----- EXTRAIT DU TEXTE

Jusqu'ici tout va bien...
Cela fait des mois que je souhaite écrire cet article afin de vous exposer un ressenti que de nombreux français comme moi, ont vécu durant ces dernières années. J'ai 37 ans et je suis né dans une ville du nord de la France. Sur la côte d'Opale, la sinistrose et le taux de chômage ont explosé à la face de tous les habitants de ma région qui pour la plupart, ont gardé un moral d'acier.
L'acier, on peut en parler ! Usinor comme ASCOMETAL, de grandes industries qui ont attiré une population d'ouvriers prometteurs qui ont peuplé et créé cette formidable dynamique sociale et culturelle qui a fait la force et les faiblesses de nombreuses villes du terreau chti. La force puisée dans une solidarité authentique de la population ouvrière, et les faiblesses qui ont émergé du terreau anarchiste voire extrémiste.

----------
----- LIGNES FOURNIES

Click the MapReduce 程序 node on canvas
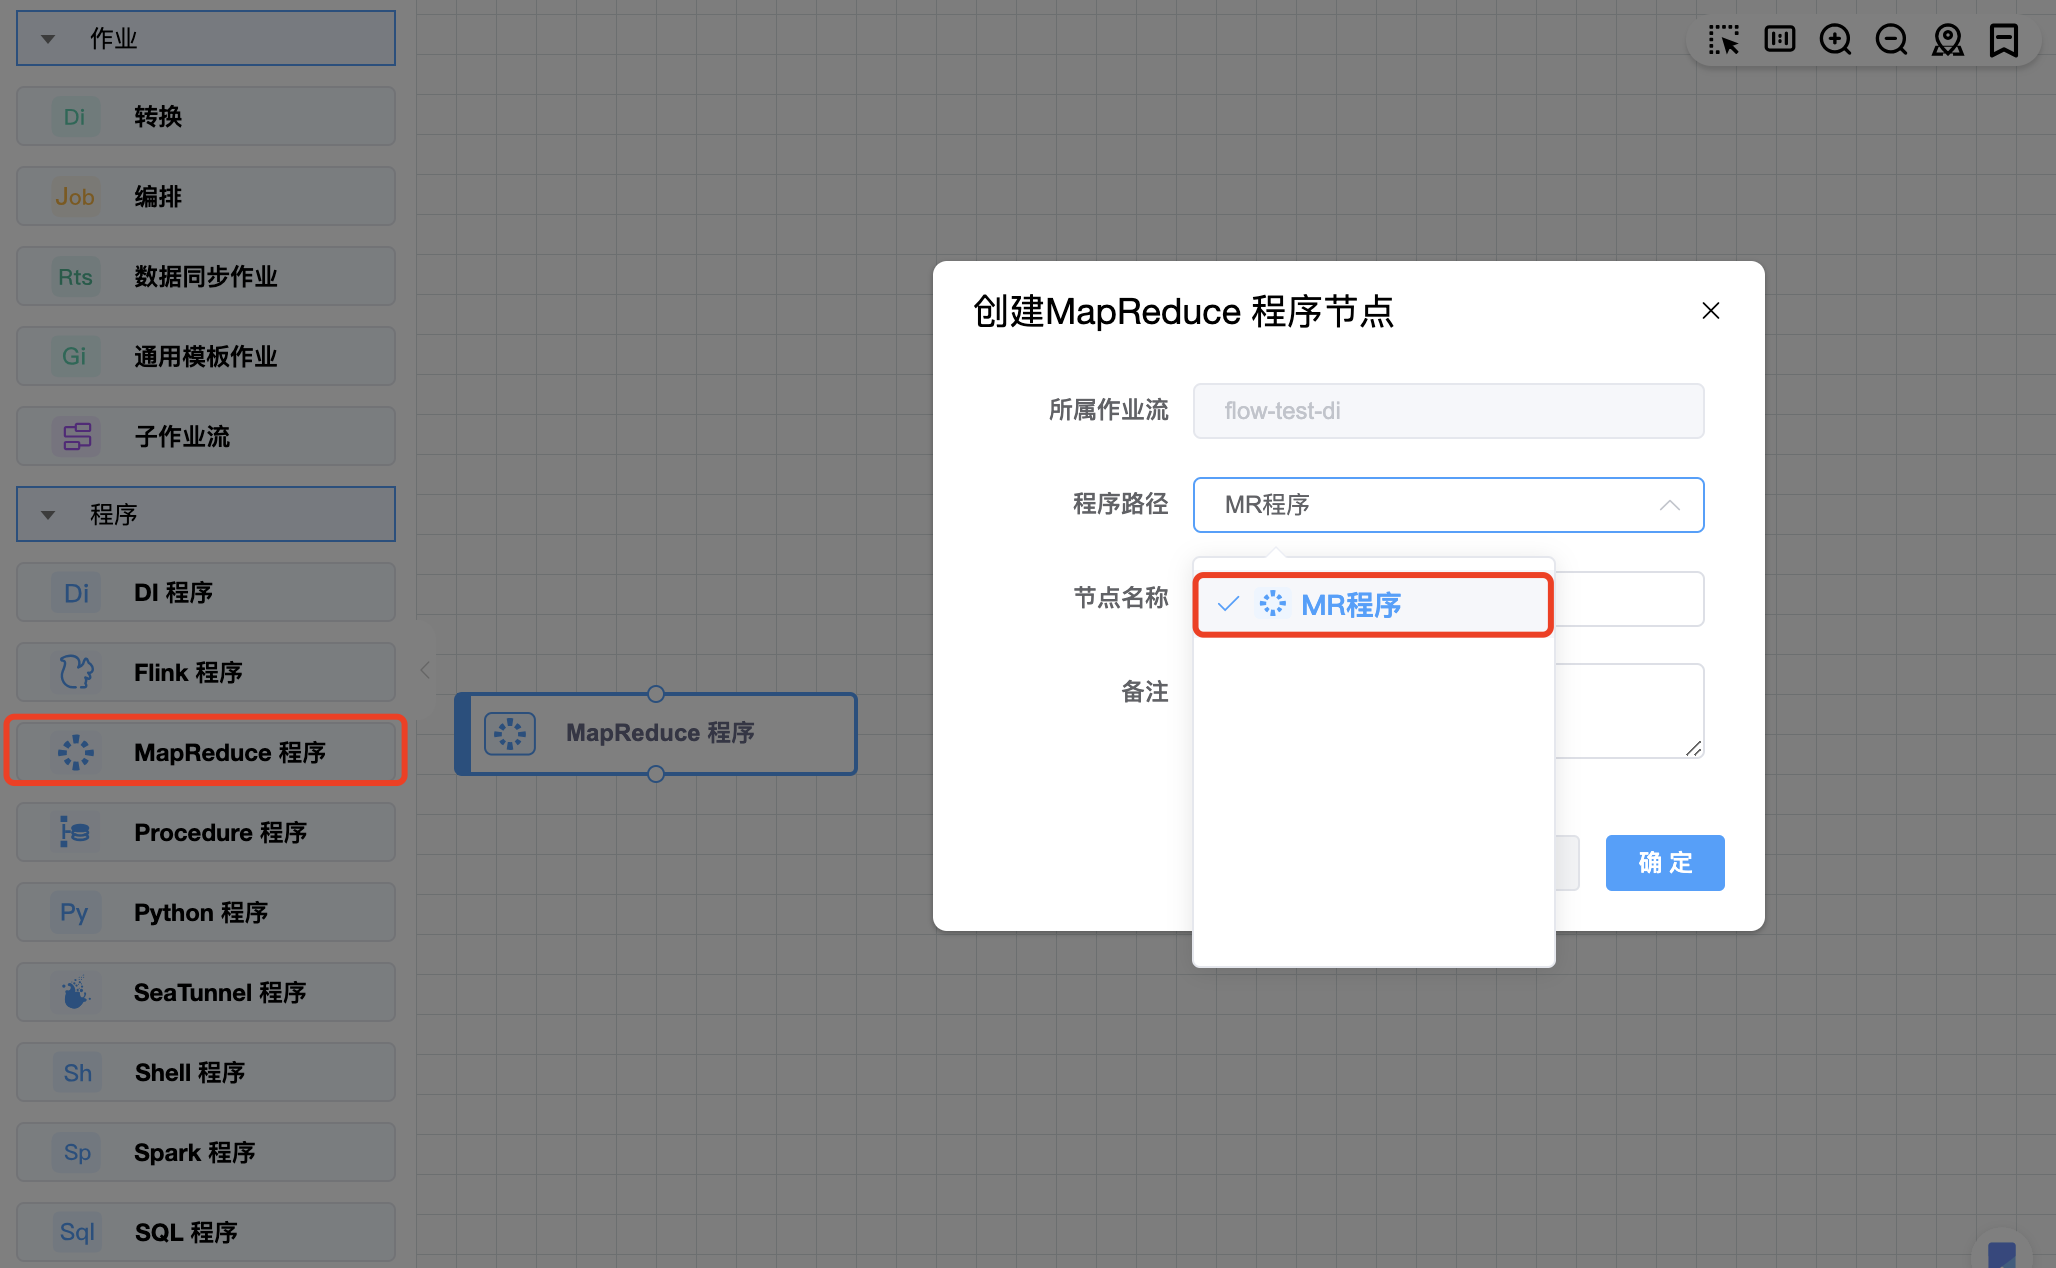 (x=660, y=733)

----------
----- LIGNES FOURNIES

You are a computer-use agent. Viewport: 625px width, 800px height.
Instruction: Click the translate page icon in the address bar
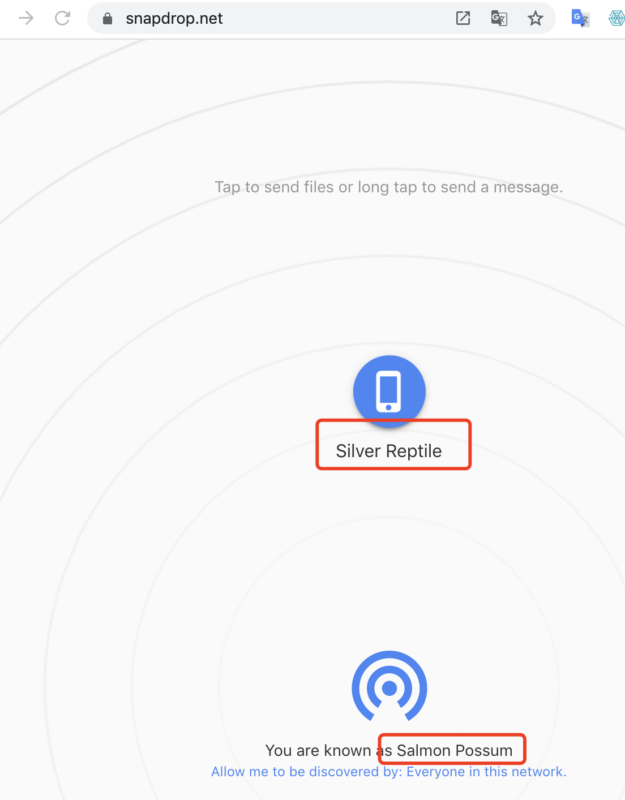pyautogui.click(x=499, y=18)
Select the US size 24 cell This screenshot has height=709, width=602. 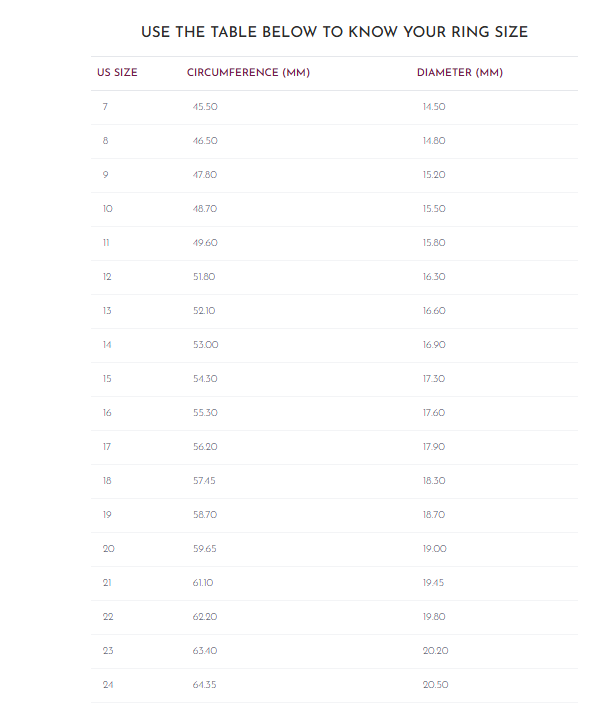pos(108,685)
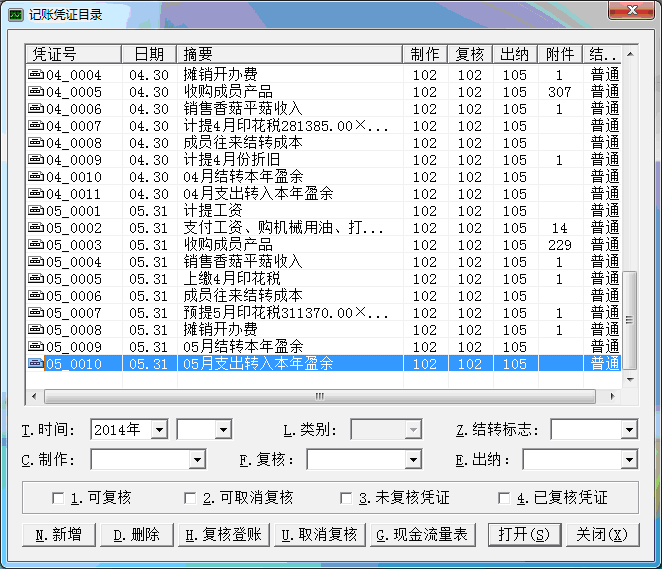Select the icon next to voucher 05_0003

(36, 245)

----------

-- CONSIGNE 1 --
Répondez aux questions suivantes d'après l'extrait :
(a) Quel âge a la personne qui écrit ?
(b) Quelles grandes industries sont nommées ?
(c) Dans quoi la force des villes a-t-elle été puisée ?
-- CONSIGNE 2 --
Relevez tous les noms propres de lieux et d'entreprises qui figurent dans l'extrait.
-- CONSIGNE 3 --
Dans l'extrait, reproduisez à l'identique le passage qui s'ouvre sur les mots contenant « Cela fait des » et se referme sur « anarchiste voire extrémiste. ».

-- RÉPONSE ATTENDUE 1 --
(a) 37 ans.
(b) Usinor et ASCOMETAL.
(c) Dans une solidarité authentique de la population ouvrière.

-- RÉPONSE ATTENDUE 2 --
France, côte d'Opale, Usinor, ASCOMETAL

-- RÉPONSE ATTENDUE 3 --
Cela fait des mois que je souhaite écrire cet article afin de vous exposer un ressenti que de nombreux français comme moi, ont vécu durant ces dernières années. J'ai 37 ans et je suis né dans une ville du nord de la France. Sur la côte d'Opale, la sinistrose et le taux de chômage ont explosé à la face de tous les habitants de ma région qui pour la plupart, ont gardé un moral d'acier.
L'acier, on peut en parler ! Usinor comme ASCOMETAL, de grandes industries qui ont attiré une population d'ouvriers prometteurs qui ont peuplé et créé cette formidable dynamique sociale et culturelle qui a fait la force et les faiblesses de nombreuses villes du terreau chti. La force puisée dans une solidarité authentique de la population ouvrière, et les faiblesses qui ont émergé du terreau anarchiste voire extrémiste.